There are several methods of overcoming the domain gap in the previous literature. In the simple scenario of demonstrations that are aligned frame-by-frame [24, 34], methods such as CCA [2], DCTW [39] or time-contrastive networks (TCN)  [34] can be used to learn a common representation space. However, YouTube videos of Atari gameplay are more complex, as the actions taken by different demonstrators can lead to very different observation sequences lacking such an alignment. In this scenario, another common approach for domain alignment involves solving a shared auxiliary objective across the domains [5, 6]. For example, Aytar et al. [5]

demonstrated that by solving the same scene classification task bottlenecked by a common decision mechanism (i.e. using the same network), several very different domains (i.e. natural images, line drawings and text descriptions) could be successfully aligned. Similarly, domain adaptive meta-learning

[44] uses a shared policy network for addressing the domain gap for robotic tasks, though they require both first person robot demonstrations and third person human demonstrations. Our work differs from the above approaches in that we do not make use of any category-guided supervision or first person demonstrations. Instead, we define our shared tasks using self-supervision over unlabeled data. This idea is motivated by several recent works in the self-supervised feature learning literature [3, 11, 12, 28, 42, 45, 26].

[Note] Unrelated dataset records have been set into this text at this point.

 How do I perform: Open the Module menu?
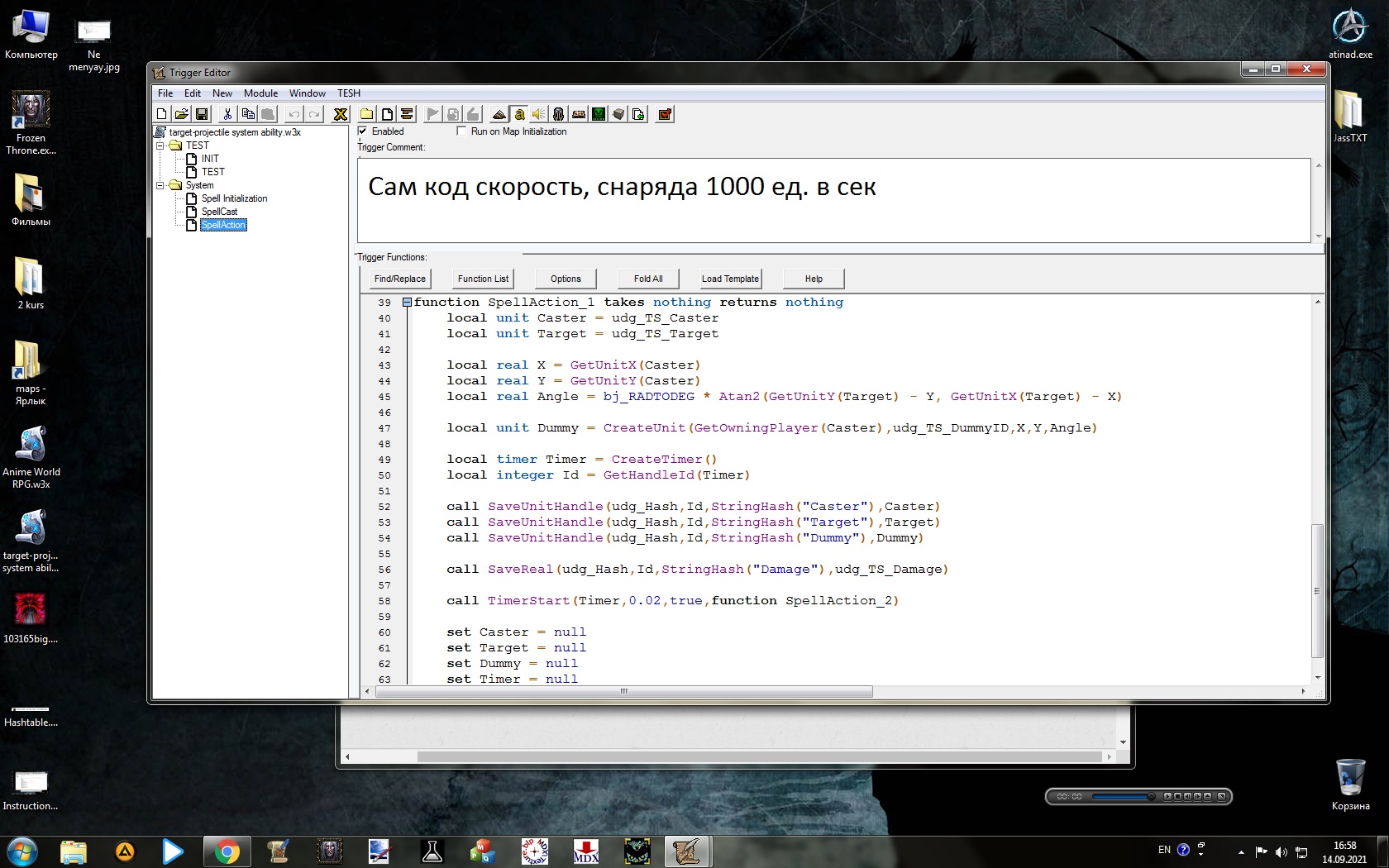(260, 93)
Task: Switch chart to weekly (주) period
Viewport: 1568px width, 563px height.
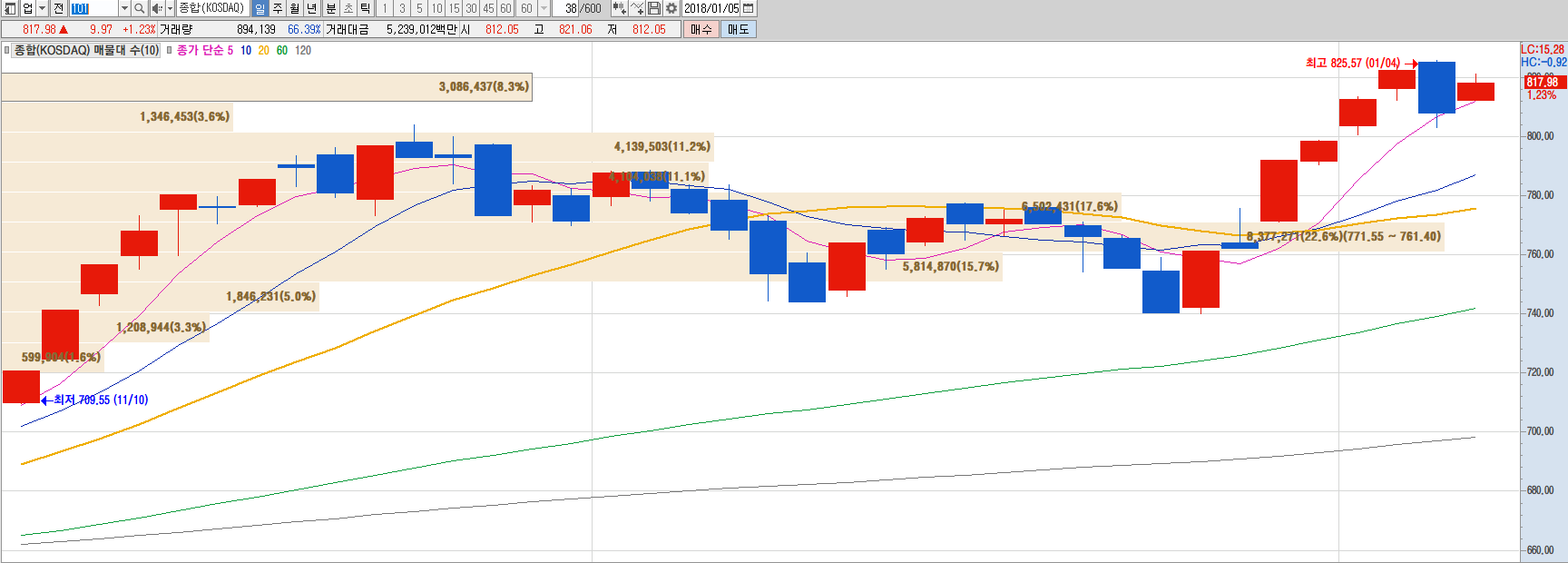Action: click(x=278, y=8)
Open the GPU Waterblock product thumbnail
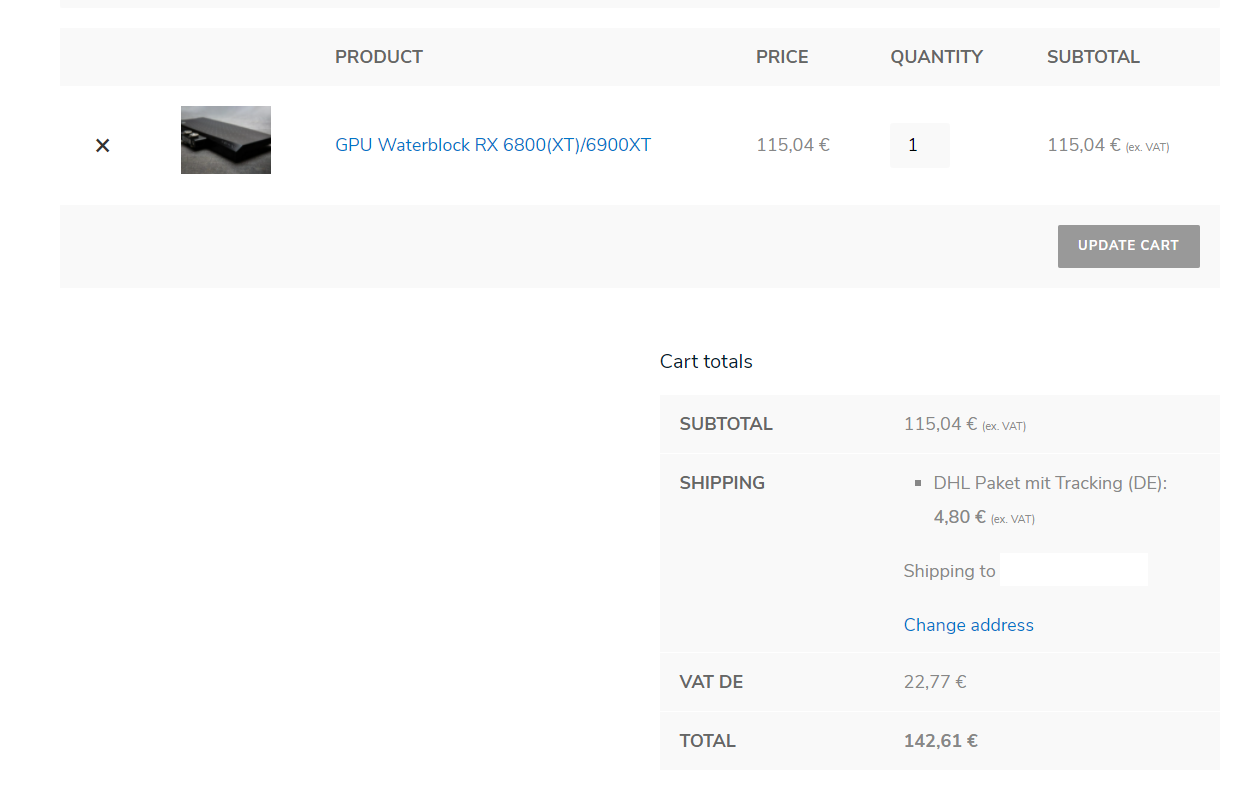Viewport: 1255px width, 793px height. coord(226,140)
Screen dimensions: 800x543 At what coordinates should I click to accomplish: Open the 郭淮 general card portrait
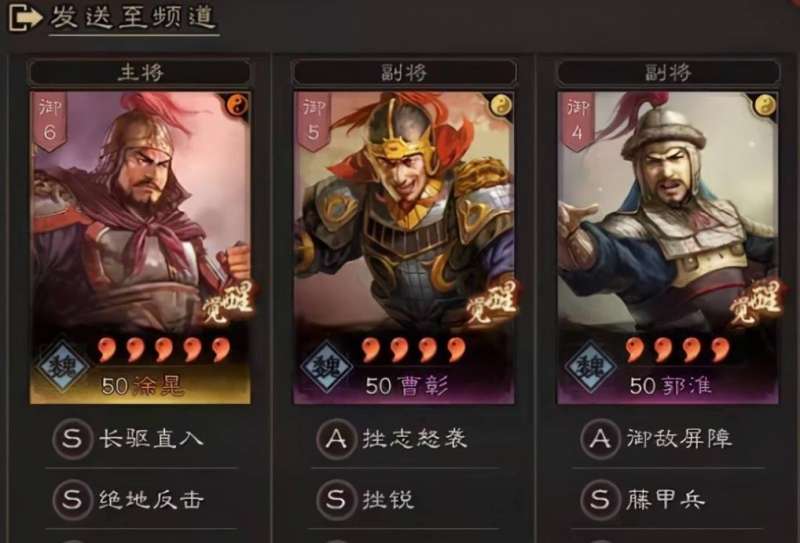click(x=668, y=248)
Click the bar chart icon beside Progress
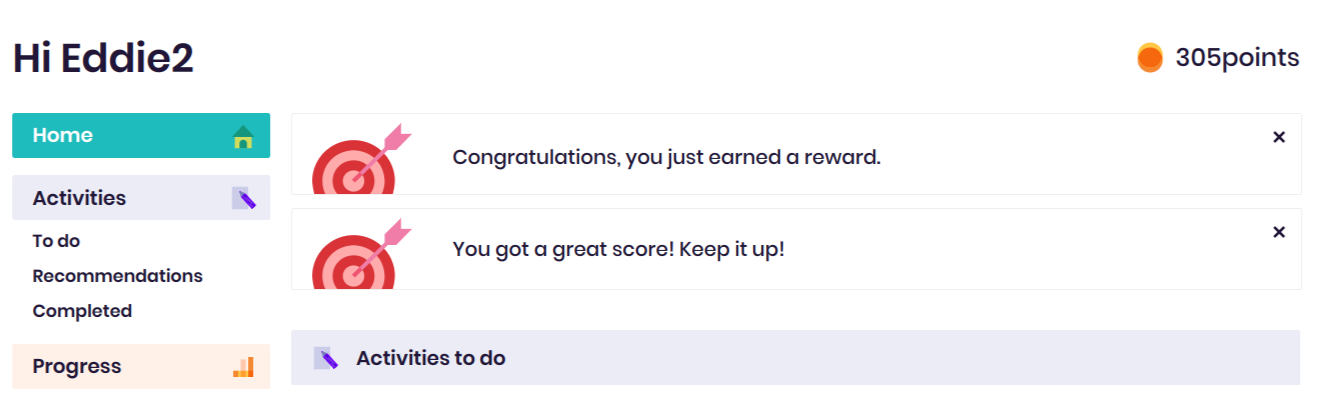1322x400 pixels. [x=243, y=367]

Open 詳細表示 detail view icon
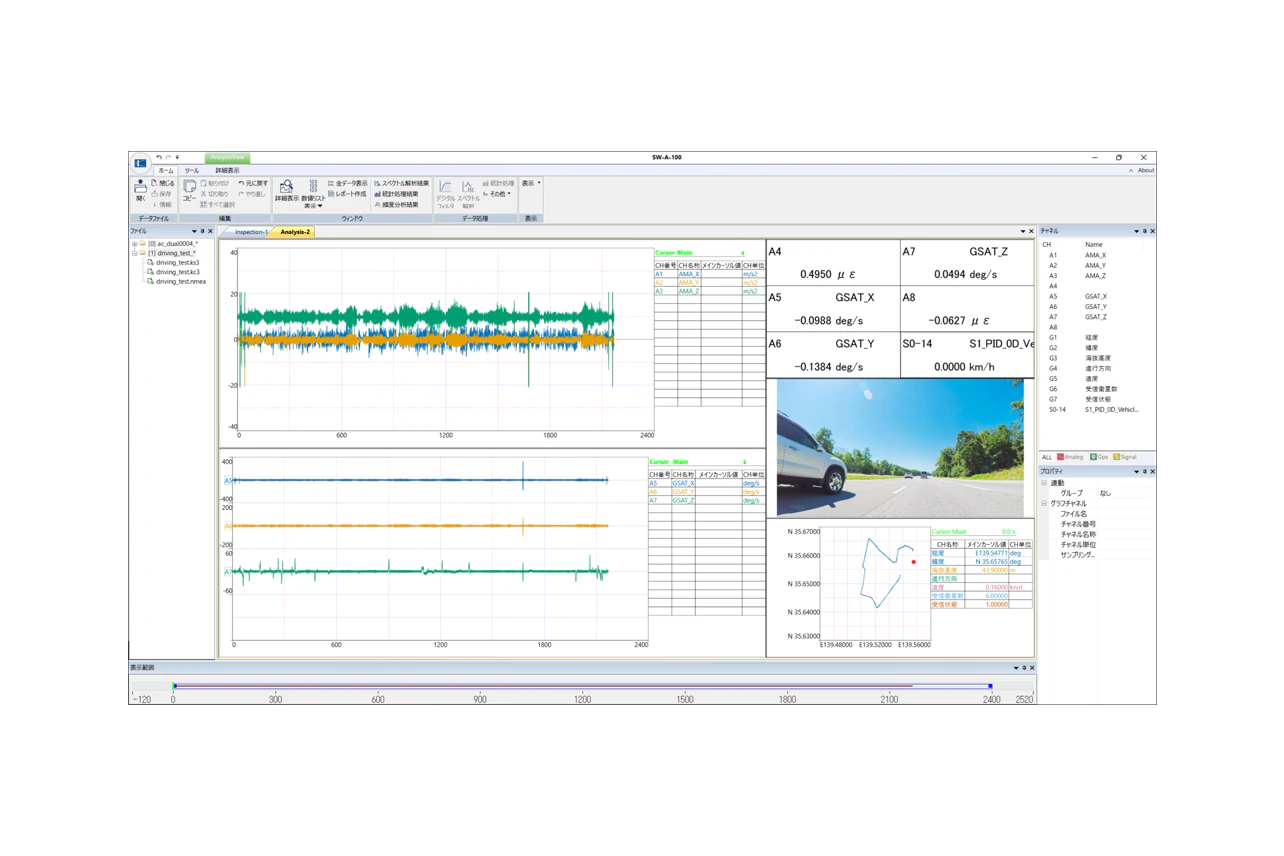click(x=286, y=190)
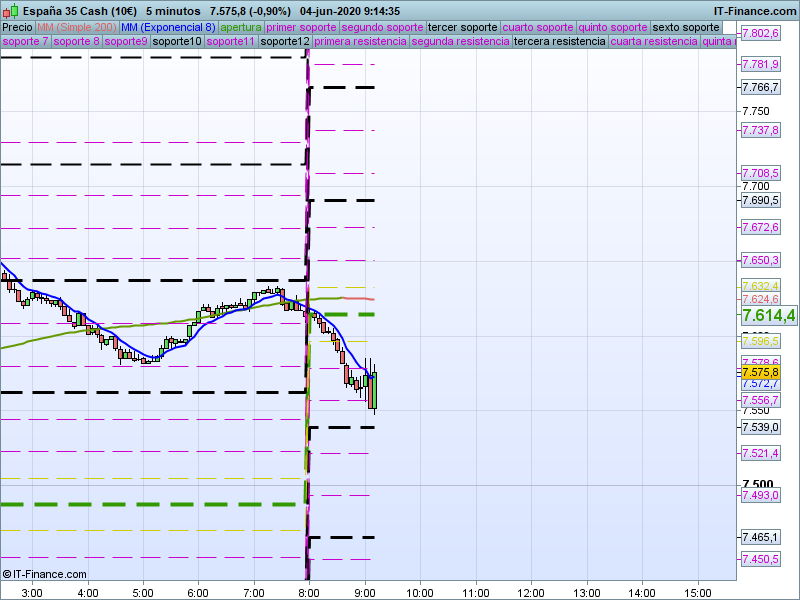Click the 7.802,6 price level tag
This screenshot has height=600, width=800.
tap(760, 34)
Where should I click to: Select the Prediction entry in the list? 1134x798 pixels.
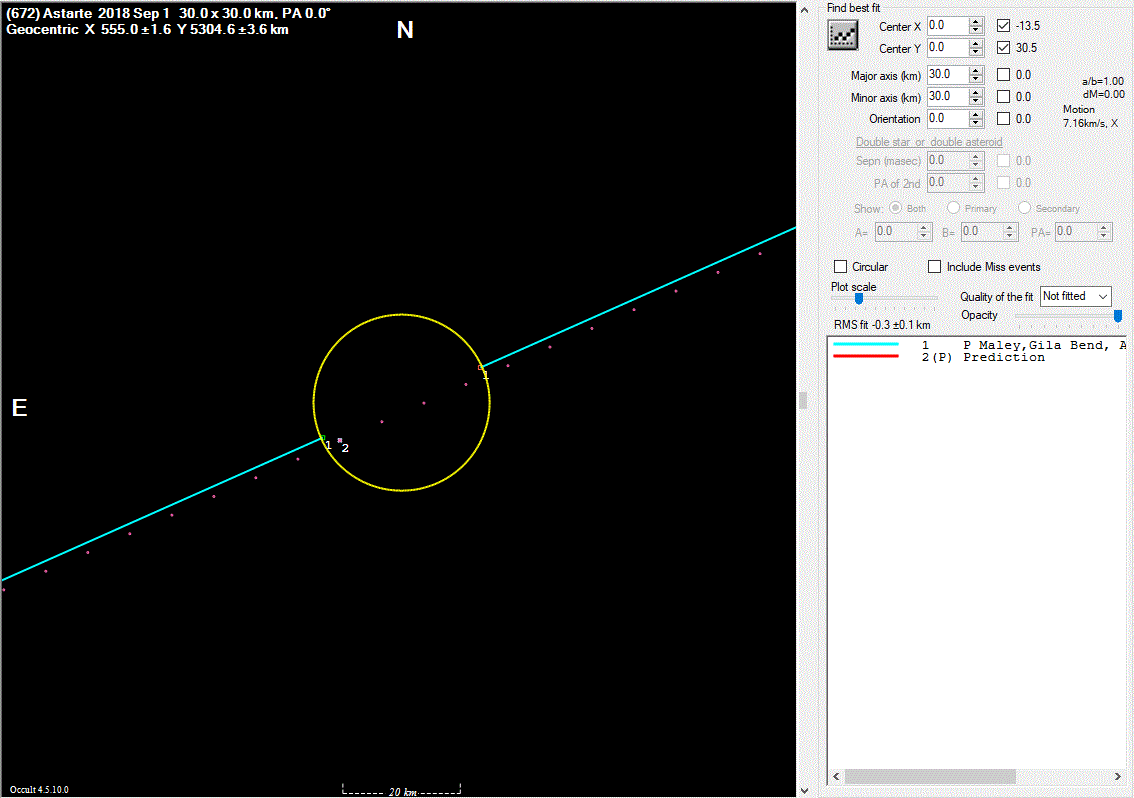pyautogui.click(x=1003, y=357)
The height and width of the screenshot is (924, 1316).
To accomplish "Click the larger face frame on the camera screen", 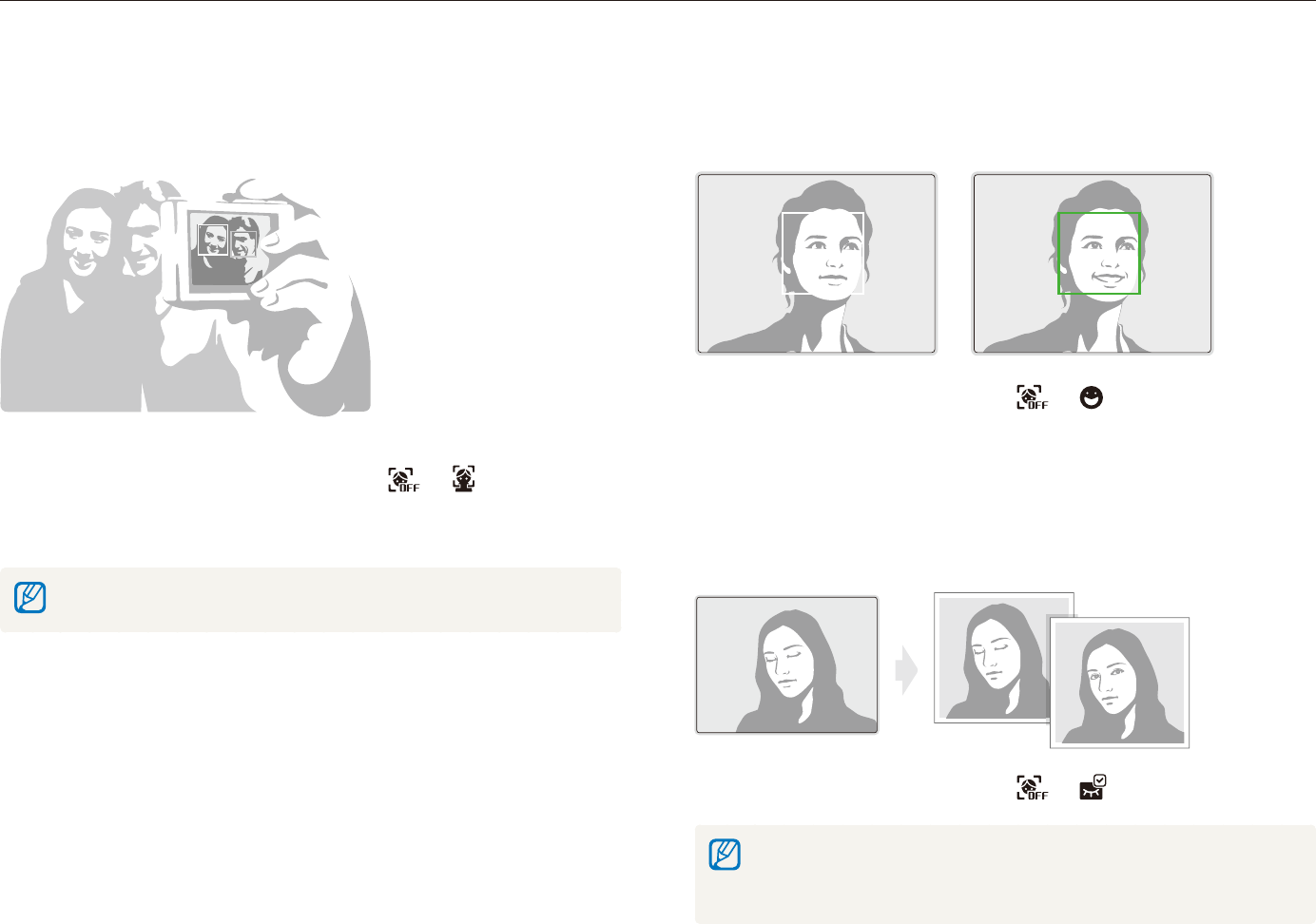I will click(213, 240).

Other related approaches include single-view TCN [34], which is another self-supervised task that does not require paired training data. We differ from this work by using temporal classification instead of triplet-based ranking, which removes the need to empirically tune sensitive hyper parameters (local neighborhood size, ranking margin, etc). Another approach [33] performs temporal classification but limits its categories to frames close or far away in time. With respect to our use of cross-modal data, another similar existing method in the feature learning literature is -net [3]. This approach learns to align vision and sound modalities, whereas we learn to align multiple audio-visual sequences (i.e. demonstrations) using multi-modal alignment as a self-supervised objective. We adapt both TCN and -net for domain alignment and provide an evaluation compared to our proposed method in Section 6. We also experimented with third-person imitation methods [37] that combine the ideas of generative adversarial imitation learning (GAIL) [21] and adversarial domain confusion [16, 40], but were unable to make progress using the very long YouTube demonstration trajectories.

Considering the imitation component of our work, one perspective is that we are learning a reward function that explains the demonstrator’s behavior, which is closely related to inverse reinforcement learning [1, 49]. There have also been many previous studies that consider supervised [4] and few-shot methods [13, 15] for imitation learning. However, in both cases, our setting is more complex due to the presence of domain gap and absence of demonstrator action and reward sequences.


(a) An example path    (b) Aligned frames   (c) Our embedding   (d) Pixel embedding

Figure 2: For the path shown in (a), t-SNE projections [25] of observation sequences using (c) our embedding, versus (d) raw pixels. Four different domains are compared side-by-side in (b) for an example frame of Montezuma’s Revenge: (purple) the Arcade Learning Environment, (cyan/yellow) two YouTube training videos, and (red) an unobserved YouTube video. It is evident that all four trajectories are well-aligned in our embedding space, despite (purple) and (red) being held-aside during training. Using raw pixel values fails to achieve any meaningful alignment.

3 Closing the domain gap

Learning from YouTube videos is made difficult by both the lack of frame-by-frame alignment, and the presence of domain-specific variations in color, resolution, screen alignment and other visual artifacts. We propose that by learning a common representation across multiple demonstrations, our method will generalize to agent observations without ever being explicitly exposed to the Atari environment. In the absence of pre-aligned data, we adopt self-supervision in order to learn this embedding. The rationale of self-supervision is to propose an auxiliary task that we learn to solve simultaneously across all domains, thus encouraging the network to learn a common representation. This is motivated by the work of Aytar et al. [5], but differs in that we do not have access to class labels to establish a supervised objective. Instead, we propose two novel self-supervised objectives: temporal distance classification (TDC), described in Section 3.1 and cross-modal temporal distance classification (CMC), described in Section 3.2. We also propose cycle-consistency in Section 3.3 as a quantitative measure for evaluating the one-to-one alignment capacity of an embedding.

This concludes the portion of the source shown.